(SET EXERCISE) Render as a numbered list, omitting blank lines, the part of the records that opens with the line containing "How do I perform: Click the note" and closes with the line containing "[x=282, y=92]".

(INPUT DATA)
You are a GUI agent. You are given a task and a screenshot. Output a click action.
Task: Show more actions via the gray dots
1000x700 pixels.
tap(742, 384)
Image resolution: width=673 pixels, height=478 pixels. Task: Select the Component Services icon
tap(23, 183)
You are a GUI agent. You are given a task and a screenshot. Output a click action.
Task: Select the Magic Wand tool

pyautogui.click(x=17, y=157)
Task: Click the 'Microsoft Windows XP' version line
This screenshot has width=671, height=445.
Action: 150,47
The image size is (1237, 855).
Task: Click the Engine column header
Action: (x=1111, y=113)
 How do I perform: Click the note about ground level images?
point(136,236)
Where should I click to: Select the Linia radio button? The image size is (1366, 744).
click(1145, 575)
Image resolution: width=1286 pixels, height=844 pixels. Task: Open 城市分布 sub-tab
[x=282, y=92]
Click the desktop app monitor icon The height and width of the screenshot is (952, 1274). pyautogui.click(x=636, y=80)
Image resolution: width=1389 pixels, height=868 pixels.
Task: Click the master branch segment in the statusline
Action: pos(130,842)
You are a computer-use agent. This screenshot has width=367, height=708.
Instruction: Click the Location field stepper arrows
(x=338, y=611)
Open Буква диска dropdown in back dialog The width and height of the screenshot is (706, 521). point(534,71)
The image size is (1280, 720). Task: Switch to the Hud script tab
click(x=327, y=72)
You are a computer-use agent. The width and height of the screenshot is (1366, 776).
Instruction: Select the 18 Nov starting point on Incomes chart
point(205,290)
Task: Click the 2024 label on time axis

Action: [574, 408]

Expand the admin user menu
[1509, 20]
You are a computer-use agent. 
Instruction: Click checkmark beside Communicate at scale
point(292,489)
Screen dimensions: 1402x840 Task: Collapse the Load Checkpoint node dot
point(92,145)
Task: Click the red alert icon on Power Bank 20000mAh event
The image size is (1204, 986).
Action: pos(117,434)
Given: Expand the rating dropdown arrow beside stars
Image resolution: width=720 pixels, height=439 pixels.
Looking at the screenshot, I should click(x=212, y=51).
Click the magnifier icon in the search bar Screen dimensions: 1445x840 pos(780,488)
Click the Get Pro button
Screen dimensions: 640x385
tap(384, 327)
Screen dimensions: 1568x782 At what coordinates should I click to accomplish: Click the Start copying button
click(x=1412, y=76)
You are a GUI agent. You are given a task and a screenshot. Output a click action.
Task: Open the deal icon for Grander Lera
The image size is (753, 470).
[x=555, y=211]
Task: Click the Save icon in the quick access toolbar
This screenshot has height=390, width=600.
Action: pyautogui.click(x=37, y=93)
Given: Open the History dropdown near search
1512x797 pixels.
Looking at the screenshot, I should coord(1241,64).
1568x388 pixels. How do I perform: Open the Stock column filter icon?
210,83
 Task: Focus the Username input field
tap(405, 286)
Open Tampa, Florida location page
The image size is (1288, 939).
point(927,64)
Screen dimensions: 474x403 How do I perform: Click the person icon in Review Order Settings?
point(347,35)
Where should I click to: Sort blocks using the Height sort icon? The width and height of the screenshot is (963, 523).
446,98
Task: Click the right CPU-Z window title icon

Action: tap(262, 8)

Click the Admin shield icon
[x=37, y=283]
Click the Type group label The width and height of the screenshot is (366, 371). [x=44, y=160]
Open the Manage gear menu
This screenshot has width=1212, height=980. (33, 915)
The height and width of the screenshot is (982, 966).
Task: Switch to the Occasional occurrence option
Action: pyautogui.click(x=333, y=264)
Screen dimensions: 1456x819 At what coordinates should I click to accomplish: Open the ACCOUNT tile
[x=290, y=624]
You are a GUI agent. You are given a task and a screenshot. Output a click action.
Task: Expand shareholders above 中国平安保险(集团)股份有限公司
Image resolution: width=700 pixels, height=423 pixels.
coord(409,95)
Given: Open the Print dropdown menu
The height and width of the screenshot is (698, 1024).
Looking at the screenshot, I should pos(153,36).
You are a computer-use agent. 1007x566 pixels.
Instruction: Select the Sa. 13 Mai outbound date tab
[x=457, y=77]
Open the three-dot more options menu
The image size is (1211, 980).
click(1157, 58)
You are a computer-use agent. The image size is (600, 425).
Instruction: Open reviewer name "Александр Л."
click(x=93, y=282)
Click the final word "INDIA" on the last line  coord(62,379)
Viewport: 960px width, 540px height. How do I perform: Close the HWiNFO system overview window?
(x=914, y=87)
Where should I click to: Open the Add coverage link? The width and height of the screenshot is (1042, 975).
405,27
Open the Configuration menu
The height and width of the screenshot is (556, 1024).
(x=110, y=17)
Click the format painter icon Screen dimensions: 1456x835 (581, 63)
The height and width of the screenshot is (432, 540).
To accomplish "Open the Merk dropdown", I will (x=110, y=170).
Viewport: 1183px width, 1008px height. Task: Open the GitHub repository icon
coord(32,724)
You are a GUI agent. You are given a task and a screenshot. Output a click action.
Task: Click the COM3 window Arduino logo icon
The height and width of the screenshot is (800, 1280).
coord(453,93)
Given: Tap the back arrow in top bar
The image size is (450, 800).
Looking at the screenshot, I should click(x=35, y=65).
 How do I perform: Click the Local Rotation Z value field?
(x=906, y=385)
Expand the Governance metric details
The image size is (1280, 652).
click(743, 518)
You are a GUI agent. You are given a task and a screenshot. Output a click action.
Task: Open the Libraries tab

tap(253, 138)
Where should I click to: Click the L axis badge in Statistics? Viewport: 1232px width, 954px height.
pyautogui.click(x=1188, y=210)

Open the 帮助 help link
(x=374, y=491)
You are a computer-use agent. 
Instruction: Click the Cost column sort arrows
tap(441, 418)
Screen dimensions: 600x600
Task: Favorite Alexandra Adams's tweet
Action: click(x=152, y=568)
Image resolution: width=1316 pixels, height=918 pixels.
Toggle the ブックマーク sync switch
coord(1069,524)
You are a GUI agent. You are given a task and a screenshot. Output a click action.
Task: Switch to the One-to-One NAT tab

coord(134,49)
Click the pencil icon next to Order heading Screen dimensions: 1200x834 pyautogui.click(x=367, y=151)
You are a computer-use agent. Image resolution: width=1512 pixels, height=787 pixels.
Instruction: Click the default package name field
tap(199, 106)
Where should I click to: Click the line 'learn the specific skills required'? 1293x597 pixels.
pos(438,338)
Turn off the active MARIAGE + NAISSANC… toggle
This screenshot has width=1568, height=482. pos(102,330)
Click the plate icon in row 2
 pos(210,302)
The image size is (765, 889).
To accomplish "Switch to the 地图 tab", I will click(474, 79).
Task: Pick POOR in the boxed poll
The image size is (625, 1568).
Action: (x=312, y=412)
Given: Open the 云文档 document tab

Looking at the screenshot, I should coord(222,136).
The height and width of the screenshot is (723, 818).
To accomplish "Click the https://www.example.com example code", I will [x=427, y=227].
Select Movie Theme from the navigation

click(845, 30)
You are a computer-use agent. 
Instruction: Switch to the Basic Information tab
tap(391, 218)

(SOLUTION BELOW)
1.  How do I perform: Click the note about ground level images?
2. point(136,236)
3. Where should I click to: Select the Linia radio button? The image size is (1366, 744).
4. click(1145, 575)
5. Image resolution: width=1286 pixels, height=844 pixels. Task: Open 城市分布 sub-tab
6. [x=282, y=92]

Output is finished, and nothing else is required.